What’s really going on is that it’s sort of a fight between the way in which we humans set up our calendar to be evenly set, and the way that we set up our day to be an even number of hours and minutes when it really is not. Our day is not exactly 24 hours, the year is not exactly 365 days, but we’ve set it that way so that things work evenly and smoothly for us. If we were to go by the Earth’s motion around the sun and the Earth’s axial tilt, what we’d find is that we are exactly where we’re supposed to be and that shortest number of hours of daylight really does come right around the 21st. And that’s the ideal day, there’s no question about it. It’s just that due to the elliptical orbit of our planet around the sun, the earliest sunset comes earlier in the month; the latest sunrise comes early the next month. But they do all eventually balance out.

So solstice sort of splits the difference?

In a way, you could say solstice splits the difference. Although it is correct, it’s exactly the right time, but the way I sort of see it is the mid-winter point. And I think of December 7 — the earliest sunset — as the mid-winter point because in just a few days after this, next week we’ll start to see that sunsets are beginning to come later.

Invoking mid-winter though brings up puzzle number two: How is it that we’re still seeing summer constellations in the night sky?

Let’s remember that the motion around the sun takes about 360 degrees to make us go all the way around. And there are 365 days in the year, so it’s about a degree per day. So it’s a very slow transition from constellation to constellation, from seasonal sky to seasonal sky. We’re right on the very end of that, so the bright constellation of the summer Cygnus, which we saw overhead in the summer now stands upright as a cross on the western horizon right after dark. But pretty soon, in another 30 days or so, we’ll no longer be able to see it at all, it’ll be gone from the sky and we’ll have the full layout of winter constellations.

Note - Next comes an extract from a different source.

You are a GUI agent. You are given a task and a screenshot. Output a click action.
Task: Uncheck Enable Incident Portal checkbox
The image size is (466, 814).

The full layout this week includes a panoply of planets as well.

Oh, we have a great set up of planets. It’s amazing if you start off in the evening sky just after sunset, just as the sky gets dark we see Venus in the southwestern sky as bright as it ever gets. And I’m sure most of our listeners have seen it already because it’s the big, bright white object that stands motionless almost in the southwestern sky. This week if you’re willing to do just one early morning from 5:45 to 6:45 here’s what you get: High in the southwestern sky is the largest planet in the solar system, Jupiter. To the left of Jupiter, to the south, southeast is Mars. Down lower on the eastern horizon we find Saturn. Even closer to the horizon is bright Mercury. And then just to the left of those two is Comet ISON.

It’s an interesting race though, because if you do one day, you have to fight a number of things. And that is you’re fighting the advance of sunrise light, so the later you go out and start this, the more difficult it will be to see lower objects on the eastern horizon — Saturn, Mercury and Comet ISON. If you do start at 5:45, the sky is still dark enough. With a pair of binoculars you can identify those. Mars looks wonderfully rosy. And of course also with a pair of binoculars, you should be able to see the four Galilean moons orbiting Jupiter. So that’s a great sight to see.